I found that the book's later half was much more interesting and succeeded much more in drawing me in and making me care for the characters and their fates. It was a pretty good bedtime read, as it was possible to finish one story every night and then be done with that story, no overarching storylines to keep track off, although that also makes some of the stories slip from memory.

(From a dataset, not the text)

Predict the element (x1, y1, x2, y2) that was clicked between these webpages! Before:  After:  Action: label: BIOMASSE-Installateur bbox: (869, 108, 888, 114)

All in all, it was a decent collection, but I could have wished for more gripping stories.

Challenge 1: A Book You Own but Haven't Read

Donna's Book: "A Full Life: Reflections at 90" by Jimmy Carter (Simon & Schuster, 2015)

Reasons for choice:
When I was an exchange student at Georgetown University in 1995/6, I took a class on American foreign policy.  The professor, Dr Q, gave a lecture on Carter's presidency and talked about how he'd ignored the Cold War when formulating his foreign policy and it absolutely fascinated me.  I wanted to learn everything that I could about Jimmy after that.  I wrote my PhD on his foreign policy towards the Horn of Africa and published my first book on that subject.  Without Jimmy Carter, I wouldn't be where I am today: I wouldn't have the career that I have and I wouldn't have the life that I have.  But besides that, I think he's a really amazing man.  He works constantly to make the world a better place, and even though he's battling cancer he's still working for that same cause.  He is my inspiration and I adore him.  And that's why I want to read his latest book.

Comments:

Having read this book, in which Jimmy Carter reflects on his ninety years of life, I feel more like I've had a conversation with him rather then having spent a few hours reading about him.  Jimmy has packed so much into his life that it would have been impossible for him to go into any detail and there seems to be a basic assumption that most readers would already know much of what happened.  The sections on the presidential years read more like a series of lists of what was accomplished -- which is far more than most critics would give him credit for -- and what still remained to be done.  Even with the latter, the foundations laid by Carter were far-reading and widespread and many subsequent presidents too credit for achievements that were not theirs alone.  But what this book did for me was make me feel like I knew Jimmy-the-man a little better.  His memories of his childhood were endearing but probably shocking to the average childhood, even in the rural south, today!  His attitude and approach to his life was, if anything, a bit daunting.  This man was clearly a force of nature ... but maybe that's the reason why achieved as much as he did, and why the Carter Center has the recognition and the reputation that it does.

Carter's honesty was also refreshing, especially when he talked about his relationship with his beloved Rosalynn.  At times I was left wondering why she put up with him, but then I'd turn a page and read some more, and I realised why she did.  And why he cherishes her so.

Perhaps the hardest section to read was when Jimmy was discussing his family medical history and the deaths, at relatively young ages, of his father, brother and sisters from pancreatic cancer.  At the time of writing, Carter explained that he was being regularly monitored for signs of the disease but was still in good health.  As we all know, that has since changed and his rather stark assessment that, should he develop the disease and it spread to other vital organs, his life expectancy would likely only be a few months was, given his current health condition, chilling.

Having read this book, though, and learned more about Carter-the-man, I know that Carter is not dwelling on that but instead is focusing on what needs to be done today.  Carter has LIVED every one of his ninety-one years and, if nothing else, his "Reflections at Ninety" proves that.

It also proves that the world would have been a much poorer place without Jimmy Carter. And I know that my life would too.